» **Input**:
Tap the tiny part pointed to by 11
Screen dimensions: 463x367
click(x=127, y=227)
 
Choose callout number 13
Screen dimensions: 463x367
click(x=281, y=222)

» **Prompt**:
Write out all the rows above again, swapping "Screen dimensions" for "Display size" wherever it appears and leaving everything else unchanged.

» **Solution to the problem**:
Tap the tiny part pointed to by 11
Display size: 463x367
click(x=127, y=227)
 
Choose callout number 13
Display size: 463x367
click(x=281, y=222)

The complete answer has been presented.